• **Saved entries**:
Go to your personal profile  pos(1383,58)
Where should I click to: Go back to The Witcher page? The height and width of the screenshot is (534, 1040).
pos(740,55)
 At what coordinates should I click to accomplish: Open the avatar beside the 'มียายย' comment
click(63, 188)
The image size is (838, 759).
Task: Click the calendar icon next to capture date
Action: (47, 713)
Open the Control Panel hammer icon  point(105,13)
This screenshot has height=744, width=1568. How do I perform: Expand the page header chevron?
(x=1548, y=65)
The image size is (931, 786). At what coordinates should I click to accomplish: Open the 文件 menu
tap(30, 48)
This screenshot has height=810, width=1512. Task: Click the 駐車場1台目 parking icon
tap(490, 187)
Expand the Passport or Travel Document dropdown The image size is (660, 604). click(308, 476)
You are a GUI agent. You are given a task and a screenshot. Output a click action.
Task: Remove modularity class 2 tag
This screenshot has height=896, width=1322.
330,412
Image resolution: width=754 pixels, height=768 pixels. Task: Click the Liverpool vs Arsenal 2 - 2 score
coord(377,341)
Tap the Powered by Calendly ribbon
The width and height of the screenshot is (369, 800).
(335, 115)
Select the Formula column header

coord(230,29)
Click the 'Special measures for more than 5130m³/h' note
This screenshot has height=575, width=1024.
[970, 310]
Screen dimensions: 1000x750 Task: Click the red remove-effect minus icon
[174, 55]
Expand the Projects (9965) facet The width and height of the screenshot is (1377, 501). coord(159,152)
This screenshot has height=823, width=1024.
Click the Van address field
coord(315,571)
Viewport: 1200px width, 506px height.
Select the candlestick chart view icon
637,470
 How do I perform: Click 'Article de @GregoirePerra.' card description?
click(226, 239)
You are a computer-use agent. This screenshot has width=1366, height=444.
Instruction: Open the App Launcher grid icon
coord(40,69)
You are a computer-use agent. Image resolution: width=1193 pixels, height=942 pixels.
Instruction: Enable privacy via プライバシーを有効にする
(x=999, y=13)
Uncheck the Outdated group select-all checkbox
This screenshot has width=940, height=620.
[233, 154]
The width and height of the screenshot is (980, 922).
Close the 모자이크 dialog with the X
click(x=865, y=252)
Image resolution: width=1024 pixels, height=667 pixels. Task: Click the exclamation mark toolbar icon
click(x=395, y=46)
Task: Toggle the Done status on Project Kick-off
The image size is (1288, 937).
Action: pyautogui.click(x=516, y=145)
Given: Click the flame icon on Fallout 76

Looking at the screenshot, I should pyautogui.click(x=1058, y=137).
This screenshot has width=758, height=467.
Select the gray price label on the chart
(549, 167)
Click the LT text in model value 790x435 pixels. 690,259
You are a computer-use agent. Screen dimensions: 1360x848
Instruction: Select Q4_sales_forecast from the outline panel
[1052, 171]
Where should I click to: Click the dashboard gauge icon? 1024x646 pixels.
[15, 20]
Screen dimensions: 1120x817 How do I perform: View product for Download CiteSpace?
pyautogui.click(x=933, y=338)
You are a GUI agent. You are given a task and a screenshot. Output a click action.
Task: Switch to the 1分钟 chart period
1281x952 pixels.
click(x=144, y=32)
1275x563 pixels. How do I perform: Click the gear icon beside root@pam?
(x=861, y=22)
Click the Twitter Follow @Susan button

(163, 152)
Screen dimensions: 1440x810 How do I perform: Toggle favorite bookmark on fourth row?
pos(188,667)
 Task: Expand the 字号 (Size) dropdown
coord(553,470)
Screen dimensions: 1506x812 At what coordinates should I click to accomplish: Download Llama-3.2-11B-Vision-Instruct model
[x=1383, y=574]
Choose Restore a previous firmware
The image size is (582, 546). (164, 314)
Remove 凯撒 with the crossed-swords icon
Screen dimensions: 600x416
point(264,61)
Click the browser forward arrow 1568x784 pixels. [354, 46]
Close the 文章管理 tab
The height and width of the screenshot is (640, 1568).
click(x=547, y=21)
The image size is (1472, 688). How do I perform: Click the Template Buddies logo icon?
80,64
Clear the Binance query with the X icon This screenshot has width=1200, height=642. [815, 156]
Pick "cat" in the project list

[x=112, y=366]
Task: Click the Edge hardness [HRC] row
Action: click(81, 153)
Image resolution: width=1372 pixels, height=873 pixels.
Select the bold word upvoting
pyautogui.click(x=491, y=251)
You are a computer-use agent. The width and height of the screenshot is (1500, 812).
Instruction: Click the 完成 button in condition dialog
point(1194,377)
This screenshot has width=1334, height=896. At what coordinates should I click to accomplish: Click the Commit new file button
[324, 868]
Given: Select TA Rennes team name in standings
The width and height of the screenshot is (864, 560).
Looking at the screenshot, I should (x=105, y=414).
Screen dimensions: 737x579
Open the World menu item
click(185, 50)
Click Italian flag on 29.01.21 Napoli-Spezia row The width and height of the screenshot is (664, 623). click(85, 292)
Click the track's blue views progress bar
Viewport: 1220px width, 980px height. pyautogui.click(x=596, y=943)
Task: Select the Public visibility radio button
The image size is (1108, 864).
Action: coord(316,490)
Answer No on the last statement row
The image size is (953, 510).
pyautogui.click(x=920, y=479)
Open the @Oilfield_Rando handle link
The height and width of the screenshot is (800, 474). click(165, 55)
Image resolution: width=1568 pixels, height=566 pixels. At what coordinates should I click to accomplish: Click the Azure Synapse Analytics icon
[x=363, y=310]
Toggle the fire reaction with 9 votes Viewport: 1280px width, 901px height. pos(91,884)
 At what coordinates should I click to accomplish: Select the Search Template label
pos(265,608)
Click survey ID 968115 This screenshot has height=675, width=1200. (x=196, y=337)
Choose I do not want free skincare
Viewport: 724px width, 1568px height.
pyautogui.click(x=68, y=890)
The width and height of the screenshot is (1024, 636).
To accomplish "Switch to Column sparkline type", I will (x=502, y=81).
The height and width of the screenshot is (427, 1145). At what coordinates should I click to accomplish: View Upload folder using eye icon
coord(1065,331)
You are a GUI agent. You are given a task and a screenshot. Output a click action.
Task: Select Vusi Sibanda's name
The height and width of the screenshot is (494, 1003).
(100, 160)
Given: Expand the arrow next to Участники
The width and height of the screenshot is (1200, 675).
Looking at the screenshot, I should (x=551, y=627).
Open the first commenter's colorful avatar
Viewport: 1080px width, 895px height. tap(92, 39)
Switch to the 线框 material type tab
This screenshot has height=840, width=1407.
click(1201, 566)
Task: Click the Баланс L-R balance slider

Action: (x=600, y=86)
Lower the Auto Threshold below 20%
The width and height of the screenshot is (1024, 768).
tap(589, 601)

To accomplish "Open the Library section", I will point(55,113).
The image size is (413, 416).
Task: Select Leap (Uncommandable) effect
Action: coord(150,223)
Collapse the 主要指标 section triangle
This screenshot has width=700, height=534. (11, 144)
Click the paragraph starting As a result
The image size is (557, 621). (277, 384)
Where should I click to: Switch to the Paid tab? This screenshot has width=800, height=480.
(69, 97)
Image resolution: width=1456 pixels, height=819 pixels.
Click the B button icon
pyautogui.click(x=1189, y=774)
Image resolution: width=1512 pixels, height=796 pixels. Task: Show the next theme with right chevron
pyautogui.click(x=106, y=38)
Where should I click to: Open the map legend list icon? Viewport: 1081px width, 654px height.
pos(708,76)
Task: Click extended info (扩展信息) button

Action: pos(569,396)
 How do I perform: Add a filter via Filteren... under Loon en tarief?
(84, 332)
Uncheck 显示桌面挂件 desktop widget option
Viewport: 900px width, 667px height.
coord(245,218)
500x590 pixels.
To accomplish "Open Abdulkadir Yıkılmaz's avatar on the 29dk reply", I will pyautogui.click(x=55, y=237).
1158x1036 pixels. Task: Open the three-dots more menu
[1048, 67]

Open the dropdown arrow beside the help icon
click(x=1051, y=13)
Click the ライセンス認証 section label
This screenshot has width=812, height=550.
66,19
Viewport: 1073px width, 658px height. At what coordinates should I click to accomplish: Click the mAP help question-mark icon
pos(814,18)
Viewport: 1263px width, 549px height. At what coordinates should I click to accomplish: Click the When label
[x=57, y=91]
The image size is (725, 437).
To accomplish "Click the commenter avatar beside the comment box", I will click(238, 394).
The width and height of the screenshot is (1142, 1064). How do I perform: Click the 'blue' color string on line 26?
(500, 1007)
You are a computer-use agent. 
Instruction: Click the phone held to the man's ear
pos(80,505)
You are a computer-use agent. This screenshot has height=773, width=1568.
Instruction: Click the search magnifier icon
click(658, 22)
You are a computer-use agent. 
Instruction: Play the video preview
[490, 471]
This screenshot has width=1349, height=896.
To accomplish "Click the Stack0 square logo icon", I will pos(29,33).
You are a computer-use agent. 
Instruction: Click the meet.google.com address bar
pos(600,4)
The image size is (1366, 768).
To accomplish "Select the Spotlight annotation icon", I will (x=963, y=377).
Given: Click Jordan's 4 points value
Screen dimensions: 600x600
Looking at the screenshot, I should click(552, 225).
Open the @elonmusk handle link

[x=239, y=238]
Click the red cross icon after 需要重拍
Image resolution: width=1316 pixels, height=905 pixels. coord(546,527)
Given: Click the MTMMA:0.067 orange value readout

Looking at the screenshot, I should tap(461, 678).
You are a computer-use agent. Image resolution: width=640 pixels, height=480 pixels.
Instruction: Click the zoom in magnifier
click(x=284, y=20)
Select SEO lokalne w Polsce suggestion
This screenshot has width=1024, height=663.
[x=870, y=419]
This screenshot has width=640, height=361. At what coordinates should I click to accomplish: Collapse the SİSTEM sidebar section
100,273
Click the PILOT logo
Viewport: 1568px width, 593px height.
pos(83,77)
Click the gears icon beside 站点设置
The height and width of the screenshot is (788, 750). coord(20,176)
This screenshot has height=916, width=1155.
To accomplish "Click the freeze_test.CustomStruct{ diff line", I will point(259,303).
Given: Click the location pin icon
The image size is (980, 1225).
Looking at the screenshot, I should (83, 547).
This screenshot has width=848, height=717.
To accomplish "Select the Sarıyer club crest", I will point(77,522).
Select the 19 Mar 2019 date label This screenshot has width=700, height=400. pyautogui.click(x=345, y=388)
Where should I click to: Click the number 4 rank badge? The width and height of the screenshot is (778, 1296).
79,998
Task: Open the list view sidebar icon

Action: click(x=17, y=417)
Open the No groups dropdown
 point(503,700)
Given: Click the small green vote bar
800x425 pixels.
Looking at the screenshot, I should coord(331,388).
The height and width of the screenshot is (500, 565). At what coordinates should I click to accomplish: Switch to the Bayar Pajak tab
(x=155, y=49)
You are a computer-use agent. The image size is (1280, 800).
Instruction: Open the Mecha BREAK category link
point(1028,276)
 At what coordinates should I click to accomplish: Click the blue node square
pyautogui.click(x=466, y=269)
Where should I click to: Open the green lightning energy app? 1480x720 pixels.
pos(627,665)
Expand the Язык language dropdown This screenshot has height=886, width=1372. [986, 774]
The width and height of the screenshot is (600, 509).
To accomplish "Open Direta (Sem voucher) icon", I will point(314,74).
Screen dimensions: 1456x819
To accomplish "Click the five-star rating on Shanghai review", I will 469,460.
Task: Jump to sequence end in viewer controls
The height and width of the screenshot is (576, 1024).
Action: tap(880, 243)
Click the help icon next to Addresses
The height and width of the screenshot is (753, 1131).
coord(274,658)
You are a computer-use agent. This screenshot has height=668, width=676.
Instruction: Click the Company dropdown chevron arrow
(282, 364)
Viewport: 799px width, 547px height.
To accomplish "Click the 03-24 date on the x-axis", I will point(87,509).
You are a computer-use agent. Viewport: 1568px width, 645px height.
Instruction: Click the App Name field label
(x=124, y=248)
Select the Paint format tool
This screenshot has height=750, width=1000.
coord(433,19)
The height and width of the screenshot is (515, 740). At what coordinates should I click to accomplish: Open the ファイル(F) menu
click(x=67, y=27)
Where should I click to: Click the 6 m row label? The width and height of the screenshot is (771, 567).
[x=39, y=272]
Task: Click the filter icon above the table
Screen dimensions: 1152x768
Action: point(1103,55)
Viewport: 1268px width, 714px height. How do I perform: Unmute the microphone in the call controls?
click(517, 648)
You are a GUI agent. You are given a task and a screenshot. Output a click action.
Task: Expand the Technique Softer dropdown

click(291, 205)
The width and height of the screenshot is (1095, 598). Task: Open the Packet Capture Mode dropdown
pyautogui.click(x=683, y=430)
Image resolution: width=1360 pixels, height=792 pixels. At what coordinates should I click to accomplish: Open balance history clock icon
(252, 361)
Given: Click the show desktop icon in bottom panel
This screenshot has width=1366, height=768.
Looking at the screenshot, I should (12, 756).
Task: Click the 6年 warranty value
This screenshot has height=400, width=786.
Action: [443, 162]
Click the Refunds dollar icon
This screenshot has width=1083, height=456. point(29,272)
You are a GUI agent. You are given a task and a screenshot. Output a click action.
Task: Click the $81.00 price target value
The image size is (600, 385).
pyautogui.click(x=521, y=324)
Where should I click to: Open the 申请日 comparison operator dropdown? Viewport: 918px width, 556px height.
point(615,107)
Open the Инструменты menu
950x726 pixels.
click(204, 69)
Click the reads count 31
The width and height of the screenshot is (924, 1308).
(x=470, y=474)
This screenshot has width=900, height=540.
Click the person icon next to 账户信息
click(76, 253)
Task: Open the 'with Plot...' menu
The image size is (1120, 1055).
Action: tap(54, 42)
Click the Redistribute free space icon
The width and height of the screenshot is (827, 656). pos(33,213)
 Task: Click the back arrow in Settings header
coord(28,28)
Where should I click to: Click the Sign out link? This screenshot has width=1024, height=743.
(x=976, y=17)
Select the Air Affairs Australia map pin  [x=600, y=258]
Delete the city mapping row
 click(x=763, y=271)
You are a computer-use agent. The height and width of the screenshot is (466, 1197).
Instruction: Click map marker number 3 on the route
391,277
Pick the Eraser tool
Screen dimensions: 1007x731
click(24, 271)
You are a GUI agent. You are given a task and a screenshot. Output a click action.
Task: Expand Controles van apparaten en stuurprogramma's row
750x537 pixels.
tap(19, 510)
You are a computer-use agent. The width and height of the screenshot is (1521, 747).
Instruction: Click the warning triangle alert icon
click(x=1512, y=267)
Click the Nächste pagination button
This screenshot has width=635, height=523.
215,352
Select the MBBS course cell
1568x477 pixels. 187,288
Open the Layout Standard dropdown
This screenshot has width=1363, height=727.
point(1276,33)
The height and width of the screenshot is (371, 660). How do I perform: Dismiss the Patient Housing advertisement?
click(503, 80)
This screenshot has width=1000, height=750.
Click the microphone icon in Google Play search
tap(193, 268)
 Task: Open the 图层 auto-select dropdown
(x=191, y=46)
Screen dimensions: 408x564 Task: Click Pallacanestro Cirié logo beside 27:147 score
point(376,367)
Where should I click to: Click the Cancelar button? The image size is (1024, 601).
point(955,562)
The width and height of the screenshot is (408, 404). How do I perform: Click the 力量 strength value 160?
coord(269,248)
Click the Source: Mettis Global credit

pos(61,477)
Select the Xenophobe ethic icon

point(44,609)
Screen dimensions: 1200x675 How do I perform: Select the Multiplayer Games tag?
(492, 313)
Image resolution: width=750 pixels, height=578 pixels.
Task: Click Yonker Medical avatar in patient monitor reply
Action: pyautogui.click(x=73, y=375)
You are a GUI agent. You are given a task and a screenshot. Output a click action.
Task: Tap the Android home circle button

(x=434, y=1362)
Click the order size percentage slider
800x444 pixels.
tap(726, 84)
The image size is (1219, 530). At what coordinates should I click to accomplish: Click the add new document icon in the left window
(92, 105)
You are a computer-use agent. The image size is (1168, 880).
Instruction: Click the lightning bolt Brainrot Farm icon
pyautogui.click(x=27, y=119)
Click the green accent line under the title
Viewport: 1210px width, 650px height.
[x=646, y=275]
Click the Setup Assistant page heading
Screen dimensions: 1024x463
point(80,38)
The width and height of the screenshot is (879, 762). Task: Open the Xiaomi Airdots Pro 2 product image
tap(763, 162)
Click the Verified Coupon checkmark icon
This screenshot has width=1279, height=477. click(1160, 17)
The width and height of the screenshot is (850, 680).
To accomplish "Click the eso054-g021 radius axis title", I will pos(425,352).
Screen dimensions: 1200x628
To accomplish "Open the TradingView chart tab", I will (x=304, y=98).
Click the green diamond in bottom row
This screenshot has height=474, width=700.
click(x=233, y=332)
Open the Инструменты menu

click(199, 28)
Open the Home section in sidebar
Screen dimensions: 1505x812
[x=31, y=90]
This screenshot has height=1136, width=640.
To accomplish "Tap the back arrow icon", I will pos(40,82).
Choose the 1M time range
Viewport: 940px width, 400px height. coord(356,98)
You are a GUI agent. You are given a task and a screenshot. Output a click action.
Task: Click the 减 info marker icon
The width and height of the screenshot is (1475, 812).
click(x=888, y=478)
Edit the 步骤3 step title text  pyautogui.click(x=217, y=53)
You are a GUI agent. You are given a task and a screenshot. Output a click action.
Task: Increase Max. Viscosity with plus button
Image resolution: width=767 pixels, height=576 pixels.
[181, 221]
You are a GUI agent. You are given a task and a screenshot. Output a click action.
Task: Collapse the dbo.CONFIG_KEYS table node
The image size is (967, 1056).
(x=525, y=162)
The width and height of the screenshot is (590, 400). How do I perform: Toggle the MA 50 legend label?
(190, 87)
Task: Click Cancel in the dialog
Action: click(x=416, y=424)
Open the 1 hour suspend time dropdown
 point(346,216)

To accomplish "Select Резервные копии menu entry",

• **Task directions**: Of the lines above, retype only those from the line containing "Click the PILOT logo" through the line containing "You are a computer-use agent. The image size is (1280, 800).", including both, exactly.

• **Written response**:
Click the PILOT logo
Viewport: 1568px width, 593px height.
pos(83,77)
Click the gears icon beside 站点设置
The height and width of the screenshot is (788, 750). coord(20,176)
This screenshot has height=916, width=1155.
To accomplish "Click the freeze_test.CustomStruct{ diff line", I will point(259,303).
Given: Click the location pin icon
The image size is (980, 1225).
Looking at the screenshot, I should (83, 547).
This screenshot has width=848, height=717.
To accomplish "Select the Sarıyer club crest", I will point(77,522).
Select the 19 Mar 2019 date label This screenshot has width=700, height=400. pyautogui.click(x=345, y=388)
Where should I click to: Click the number 4 rank badge? The width and height of the screenshot is (778, 1296).
79,998
Task: Open the list view sidebar icon

Action: click(x=17, y=417)
Open the No groups dropdown
 point(503,700)
Given: Click the small green vote bar
800x425 pixels.
Looking at the screenshot, I should coord(331,388).
The height and width of the screenshot is (500, 565). At what coordinates should I click to accomplish: Switch to the Bayar Pajak tab
(x=155, y=49)
You are a computer-use agent. The image size is (1280, 800).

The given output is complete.